◆ **Passage to read**:
Strangest State: East Texas Jedi, a Cancer Fake-Out Racket and a Lost-and-Found Zebra

A San Antonio man claiming to be an FDA inspector talked a convenience store clerk into handing over some free packs of cigarettes, then returned to steal a beer while claiming to work for the CIA.
Melissa Reese
A San Antonio man claiming to be an FDA inspector talked a convenience store clerk into handing over some free packs of cigarettes, then returned to steal a beer while claiming to work for the CIA.

HOLLYWOOD PARK // Turns out, neither the Food and Drug Administration nor the CIA is investigating the Corner Store on Loop 1604, despite repeat visits from a man claiming to be an investigator from both agencies. KSAT in San Antonio reports that 30-year-old Chad Fisher claimed to be an FDA inspector who required a few packs of cigarettes for a fraud inspection. After a clerk handed over the cigarettes, police say, Fisher walked outside and smoked them, only to return minutes later to steal a beer while claiming to work for the CIA.

MISSION // The 7-year-old daughter of Juanita Ortiz Garcia is expected to survive after a handful of strangers and friends gave generously to fund the girl’s treatments for terminal cancer. Garcia documented her daughter’s illness on Facebook, posting photos of the girl without hair, in a pink T-shirt reading, “I’m not a boy, I’m a girl fighting cancer.” The recovery is no miracle, though, according to KGBT in Harlingen — the girl was never sick in the first place. Police say Garcia even lied to her daughter, saying she had just months to live, then shaved her head to make her donation pitch more convincing.

VICTORIA // For years, Donna Rivera’s life was marked by abuse, drug addiction and homelessness. Her dogs, Scooter and Artimus of Artizar, were her only stable family until, forced to move into a shelter because she couldn’t pay rent, she had to surrender them. That, reports the Victoria Advocate, is when “she conceptualized a ministry-based mobile dog grooming business that could combine her two loves — animals and grooming.” Today, her Rustic Doghouse Spa offers “high-end artistic dog grooming services” such as “massage, ear cleaning, teeth brushing, anal gland expression, nail painting and hair dying.” By employing groomers with backgrounds similar to her own, Rivera hopes to spread her newfound faith. “I want to use my business to tell them about God, and to help women who have backgrounds of homelessness and prison and drug addiction,” she said.

◆ **Provided data**:

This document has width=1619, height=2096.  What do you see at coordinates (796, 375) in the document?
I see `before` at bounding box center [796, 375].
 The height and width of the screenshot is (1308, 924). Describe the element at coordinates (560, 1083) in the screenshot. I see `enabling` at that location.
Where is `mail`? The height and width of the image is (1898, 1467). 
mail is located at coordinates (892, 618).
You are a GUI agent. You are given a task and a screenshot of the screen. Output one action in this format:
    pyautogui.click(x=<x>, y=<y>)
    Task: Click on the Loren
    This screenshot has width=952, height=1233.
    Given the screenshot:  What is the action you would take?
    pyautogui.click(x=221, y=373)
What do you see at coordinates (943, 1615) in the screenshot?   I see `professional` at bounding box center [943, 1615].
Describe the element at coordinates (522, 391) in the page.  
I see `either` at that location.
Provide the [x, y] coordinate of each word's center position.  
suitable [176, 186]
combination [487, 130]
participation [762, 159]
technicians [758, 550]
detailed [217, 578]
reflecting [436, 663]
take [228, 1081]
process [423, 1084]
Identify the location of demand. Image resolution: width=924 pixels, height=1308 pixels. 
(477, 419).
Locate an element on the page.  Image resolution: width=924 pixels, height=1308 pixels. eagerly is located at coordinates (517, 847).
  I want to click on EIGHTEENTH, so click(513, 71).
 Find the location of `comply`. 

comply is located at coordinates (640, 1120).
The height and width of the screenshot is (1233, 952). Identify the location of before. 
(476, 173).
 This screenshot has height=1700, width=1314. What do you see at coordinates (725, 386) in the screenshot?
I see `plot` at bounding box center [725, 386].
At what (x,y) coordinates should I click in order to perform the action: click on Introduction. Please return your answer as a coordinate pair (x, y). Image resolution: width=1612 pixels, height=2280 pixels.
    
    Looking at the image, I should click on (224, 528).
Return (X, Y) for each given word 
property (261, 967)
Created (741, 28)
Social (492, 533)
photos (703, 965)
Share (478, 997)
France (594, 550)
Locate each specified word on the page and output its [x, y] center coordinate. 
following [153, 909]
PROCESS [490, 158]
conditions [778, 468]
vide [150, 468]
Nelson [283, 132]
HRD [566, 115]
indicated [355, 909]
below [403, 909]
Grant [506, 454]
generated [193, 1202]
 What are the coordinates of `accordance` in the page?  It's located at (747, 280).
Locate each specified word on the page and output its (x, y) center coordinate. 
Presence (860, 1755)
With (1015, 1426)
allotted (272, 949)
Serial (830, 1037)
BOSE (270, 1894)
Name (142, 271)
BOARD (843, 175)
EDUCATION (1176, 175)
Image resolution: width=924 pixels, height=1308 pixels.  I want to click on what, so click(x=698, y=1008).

◆ **Action item**:
Write out the entire Strangest State column above, word for word, from its headline through its final sentence.

◆ **Written solution**:
Strangest State: East Texas Jedi, a Cancer Fake-Out Racket and a Lost-and-Found Zebra

A San Antonio man claiming to be an FDA inspector talked a convenience store clerk into handing over some free packs of cigarettes, then returned to steal a beer while claiming to work for the CIA.
Melissa Reese
A San Antonio man claiming to be an FDA inspector talked a convenience store clerk into handing over some free packs of cigarettes, then returned to steal a beer while claiming to work for the CIA.

HOLLYWOOD PARK // Turns out, neither the Food and Drug Administration nor the CIA is investigating the Corner Store on Loop 1604, despite repeat visits from a man claiming to be an investigator from both agencies. KSAT in San Antonio reports that 30-year-old Chad Fisher claimed to be an FDA inspector who required a few packs of cigarettes for a fraud inspection. After a clerk handed over the cigarettes, police say, Fisher walked outside and smoked them, only to return minutes later to steal a beer while claiming to work for the CIA.

MISSION // The 7-year-old daughter of Juanita Ortiz Garcia is expected to survive after a handful of strangers and friends gave generously to fund the girl’s treatments for terminal cancer. Garcia documented her daughter’s illness on Facebook, posting photos of the girl without hair, in a pink T-shirt reading, “I’m not a boy, I’m a girl fighting cancer.” The recovery is no miracle, though, according to KGBT in Harlingen — the girl was never sick in the first place. Police say Garcia even lied to her daughter, saying she had just months to live, then shaved her head to make her donation pitch more convincing.

VICTORIA // For years, Donna Rivera’s life was marked by abuse, drug addiction and homelessness. Her dogs, Scooter and Artimus of Artizar, were her only stable family until, forced to move into a shelter because she couldn’t pay rent, she had to surrender them. That, reports the Victoria Advocate, is when “she conceptualized a ministry-based mobile dog grooming business that could combine her two loves — animals and grooming.” Today, her Rustic Doghouse Spa offers “high-end artistic dog grooming services” such as “massage, ear cleaning, teeth brushing, anal gland expression, nail painting and hair dying.” By employing groomers with backgrounds similar to her own, Rivera hopes to spread her newfound faith. “I want to use my business to tell them about God, and to help women who have backgrounds of homelessness and prison and drug addiction,” she said.